§ **WHAT TO WORK ON**
With the images left out, print every entry that follows exactly.

[Stored data entries]
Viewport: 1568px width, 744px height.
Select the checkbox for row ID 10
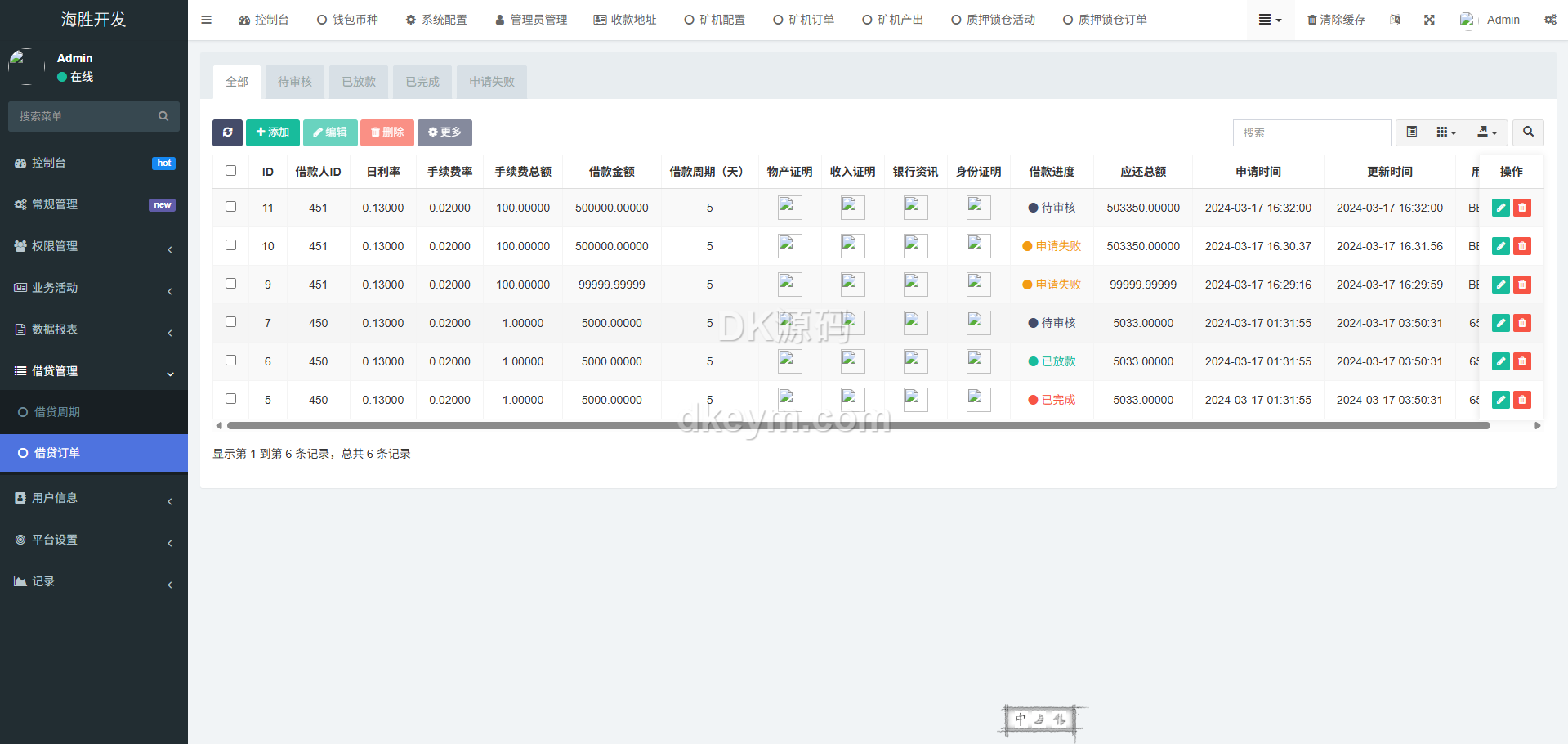[x=231, y=245]
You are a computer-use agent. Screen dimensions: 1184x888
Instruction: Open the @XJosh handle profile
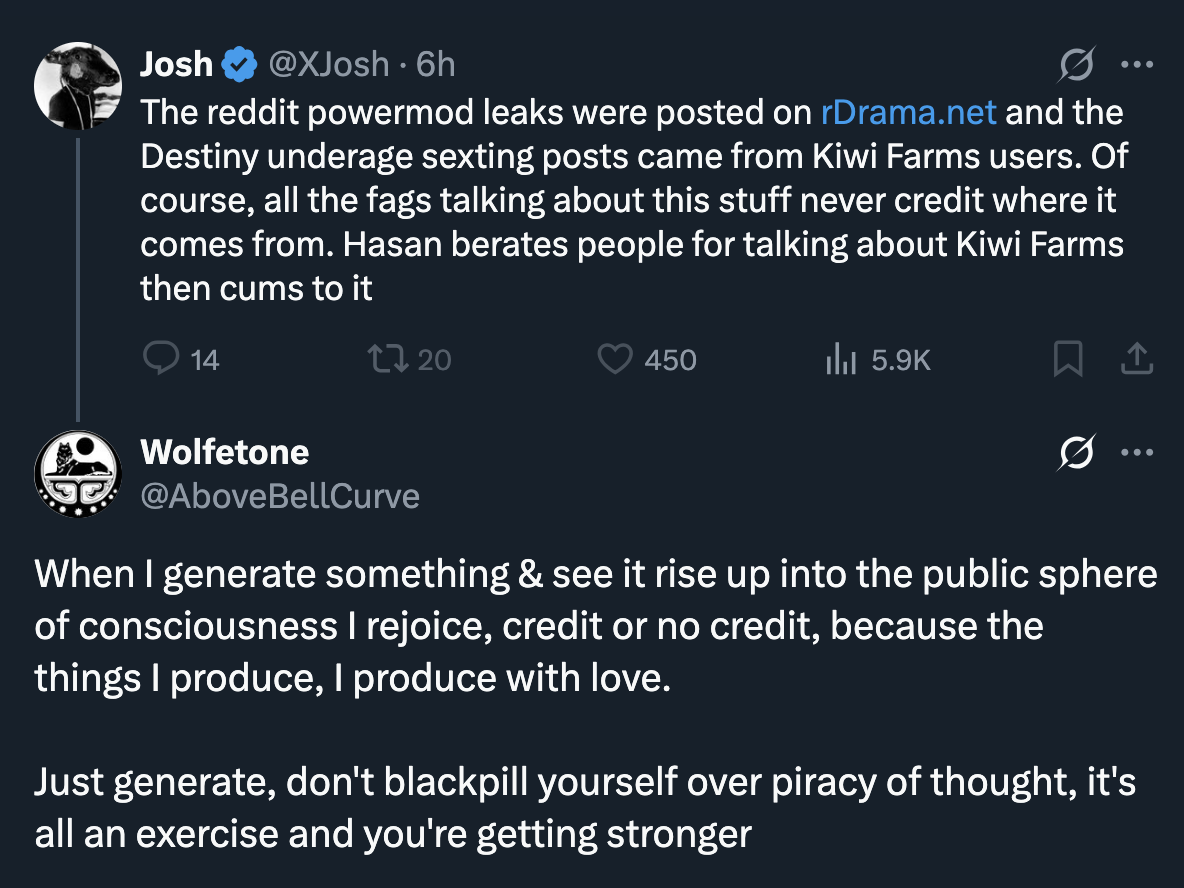[328, 64]
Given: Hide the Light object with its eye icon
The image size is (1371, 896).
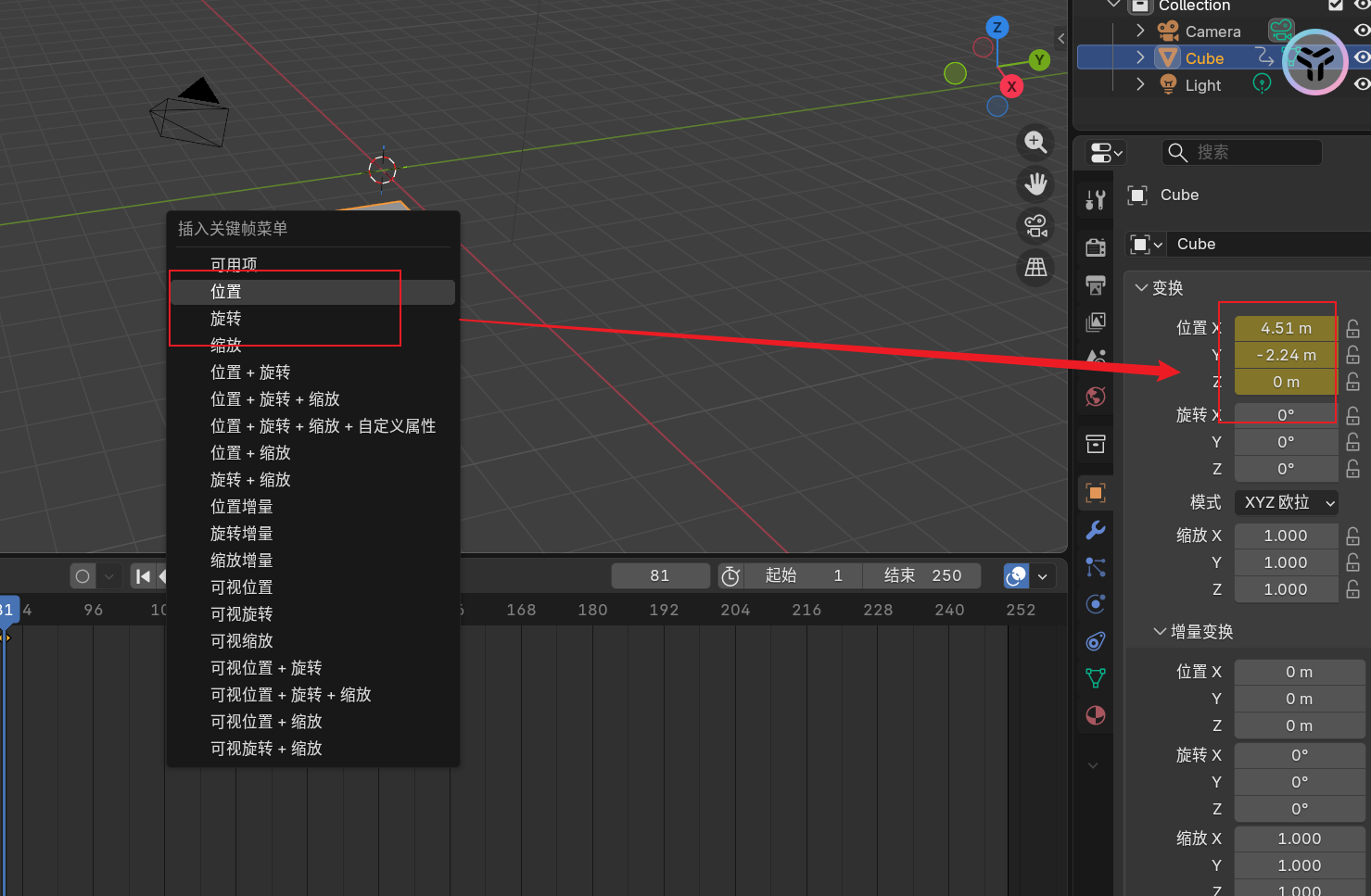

§ **SOLUTION FOR THIS PROBLEM**
Viewport: 1568px width, 744px height.
Select the checkbox for row ID 10
[x=231, y=245]
You are a computer-use agent. Screen dimensions: 1184x888
Instruction: Open the @XJosh handle profile
[328, 64]
Given: Hide the Light object with its eye icon
The image size is (1371, 896).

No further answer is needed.